You said "Assume the files come with UTF-8".
In that case, assume that you can read the file into a C# string or array of strings.
For example, if you have a byte[]
array you can convert to C# UTF16 string like so:
var text = Encoding.UTF8.GetString(utf8Bytes);
Or you could (using the UTF8 encoding) read it directly from a file into a C# string. Lets assume you can do that bit yourself.
Now - given you have a C# string - you can use a Encoding.GetEncoding()

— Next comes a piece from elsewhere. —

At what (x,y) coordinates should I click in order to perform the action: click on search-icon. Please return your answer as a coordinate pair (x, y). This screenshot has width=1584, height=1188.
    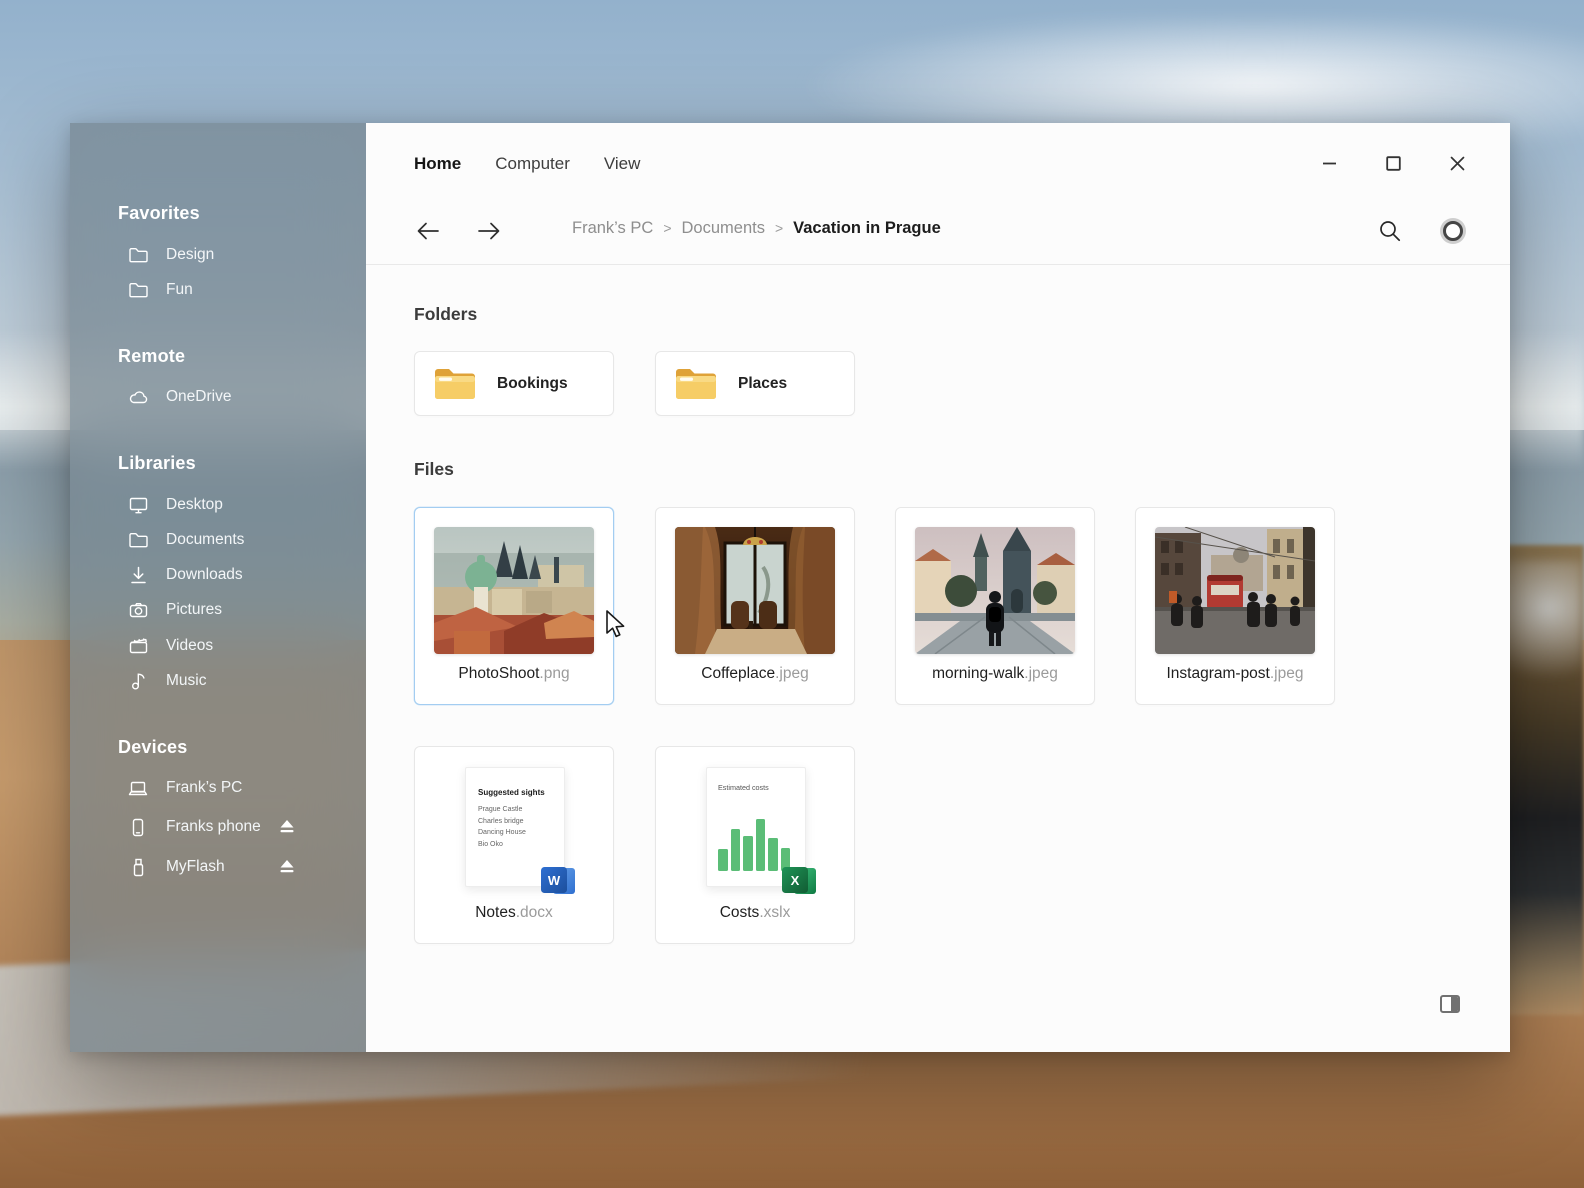
    Looking at the image, I should click on (1390, 231).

with a code page parameter and a EncoderExceptionFallback
and a DecoderExceptionFallback
to check whether the string is valid in that particular code page, like so:
public static bool IsStringValidForCodePage(string text, int codePage)
{
var encoder = Encoding.GetEncoding(codePage, new EncoderExceptionFallback(), new DecoderExceptionFallback());
try
{
encoder.GetBytes(text);
}
catch (EncoderFallbackException)
{
return false;
}
return true;
}
The following example uses the Greek Pi character, "π", which is valid in code page 1253 (Greek) and invalid in code page 1252 (Latin 1).
string pi = "π"; // Mmmm. I like pi.
if (IsStringValidForCodePage(pi, 1252))
Console.WriteLine("Pi is ok in 1252");
else
Console.WriteLine("Pi is NOT ok in 1252"); // Prints NOT ok.
if (IsStringValidForCodePage(pi, 1253))
Console.WriteLine("Pi is ok in 1253"); // Prints ok.
else
Console.WriteLine("Pi is NOT ok in 1253");